[WRITTEN INSTRUCTION] Reproduce the listing below word for word, from its first line through the line containing "(x=89, y=24)", and omit the pictures.

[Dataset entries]
_ _ _ _ _
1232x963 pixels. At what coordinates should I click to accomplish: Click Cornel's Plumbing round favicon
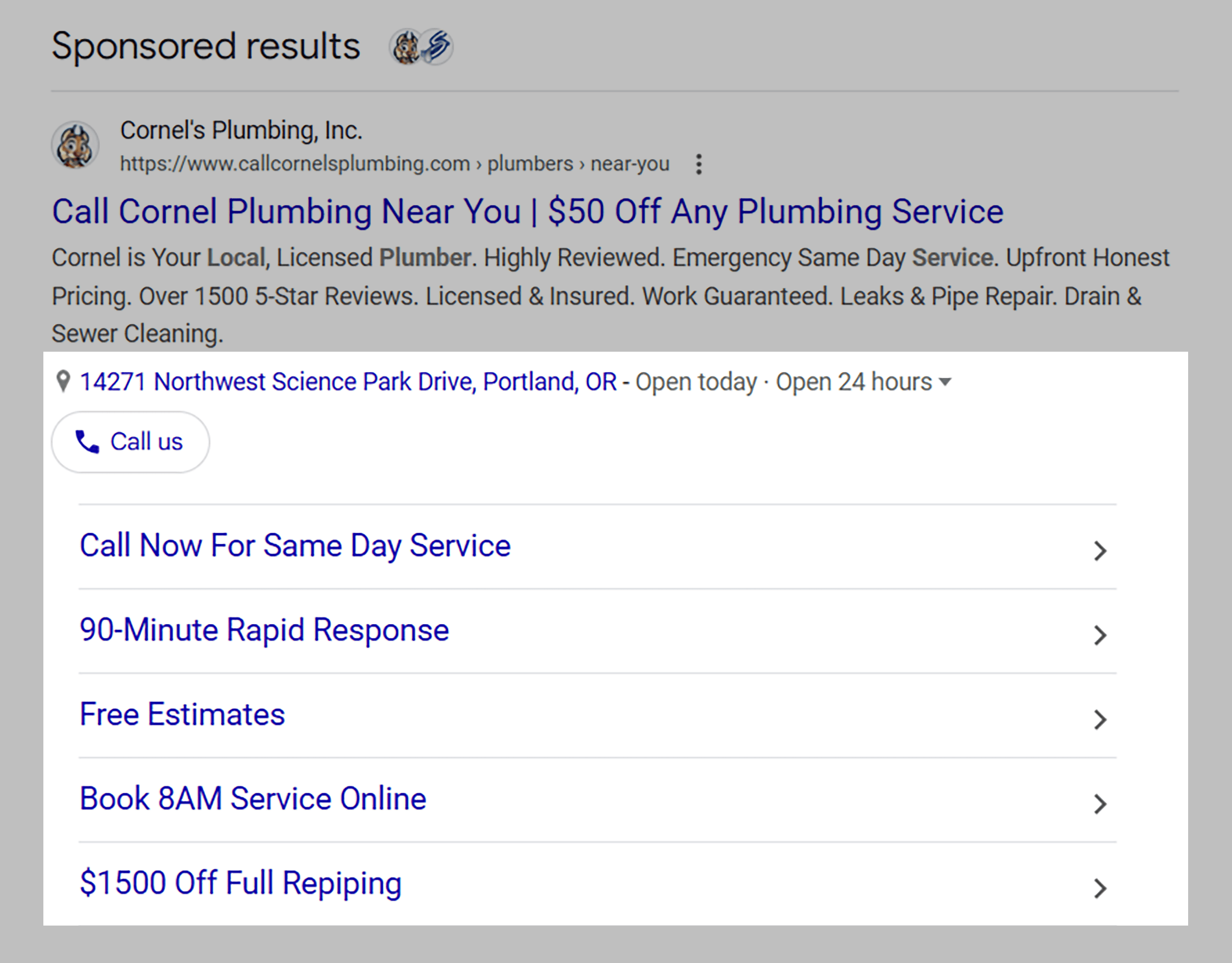click(75, 145)
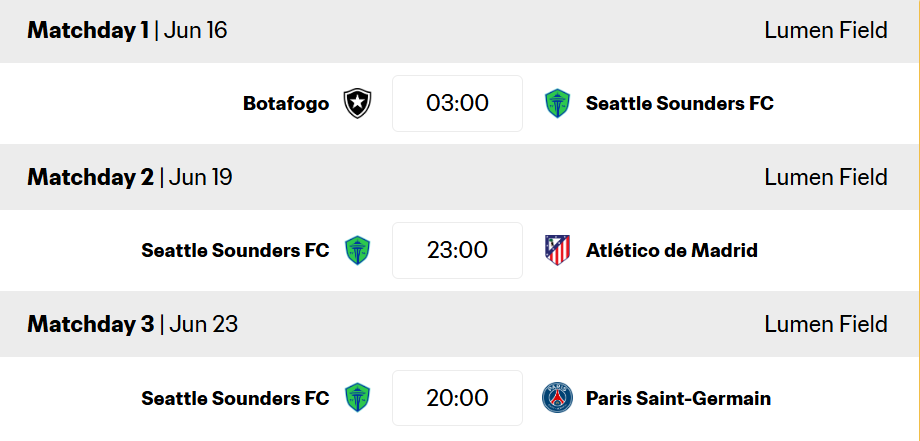This screenshot has height=441, width=920.
Task: Click Lumen Field venue label for Matchday 1
Action: tap(825, 30)
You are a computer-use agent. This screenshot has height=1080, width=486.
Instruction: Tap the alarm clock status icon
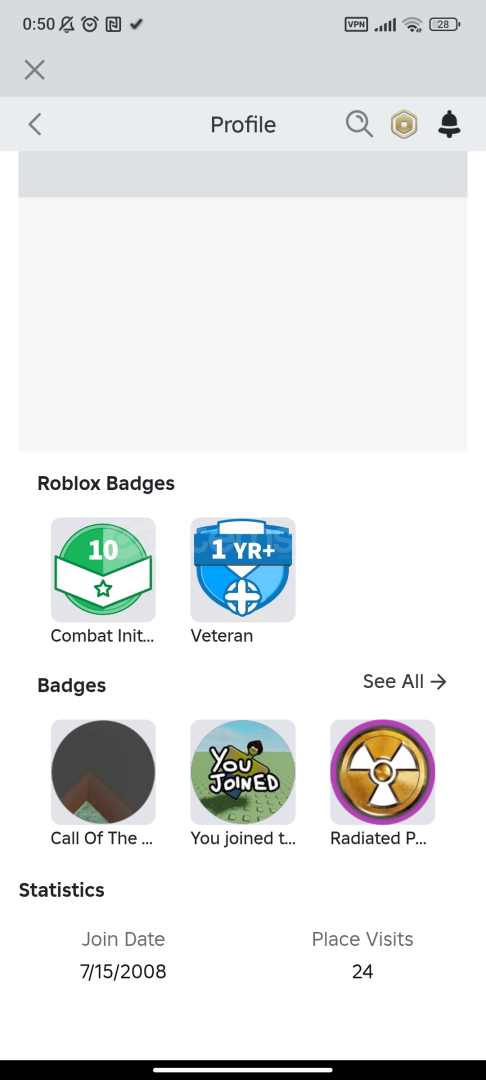(x=89, y=24)
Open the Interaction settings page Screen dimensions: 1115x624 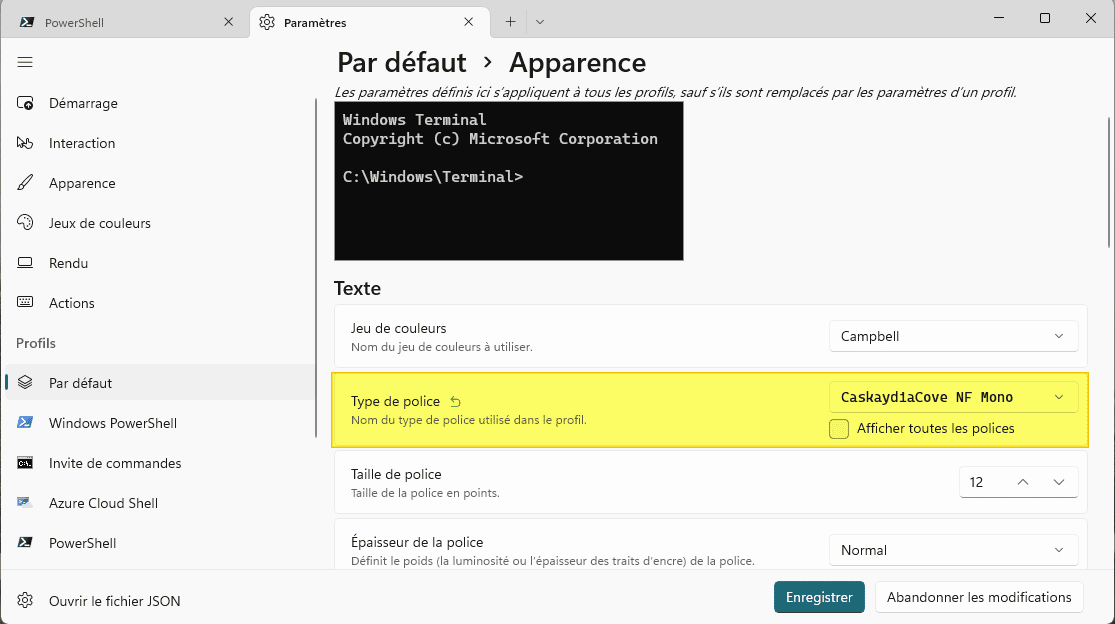click(x=82, y=143)
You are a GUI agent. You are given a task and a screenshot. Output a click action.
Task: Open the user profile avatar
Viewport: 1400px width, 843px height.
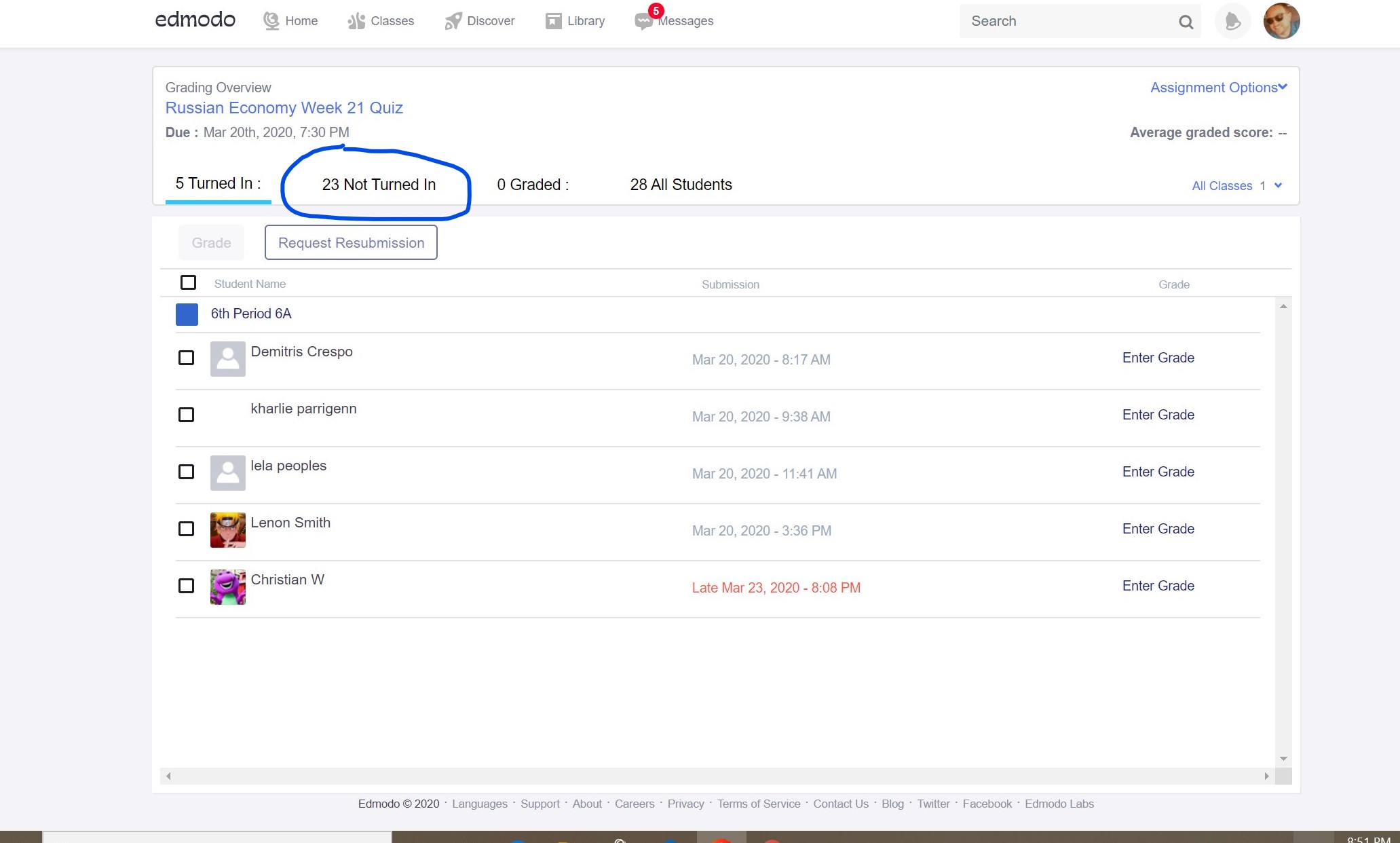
_ _ _ _ _
[WRITTEN RESPONSE]
1232x963 pixels. At what coordinates should I click to accomplish: Click Cornel's Plumbing round favicon
click(75, 145)
This screenshot has height=441, width=920.
Task: Click Lumen Field venue label for Matchday 1
Action: tap(825, 30)
You are a computer-use agent. This screenshot has height=1080, width=486.
Instruction: Tap the alarm clock status icon
(x=89, y=24)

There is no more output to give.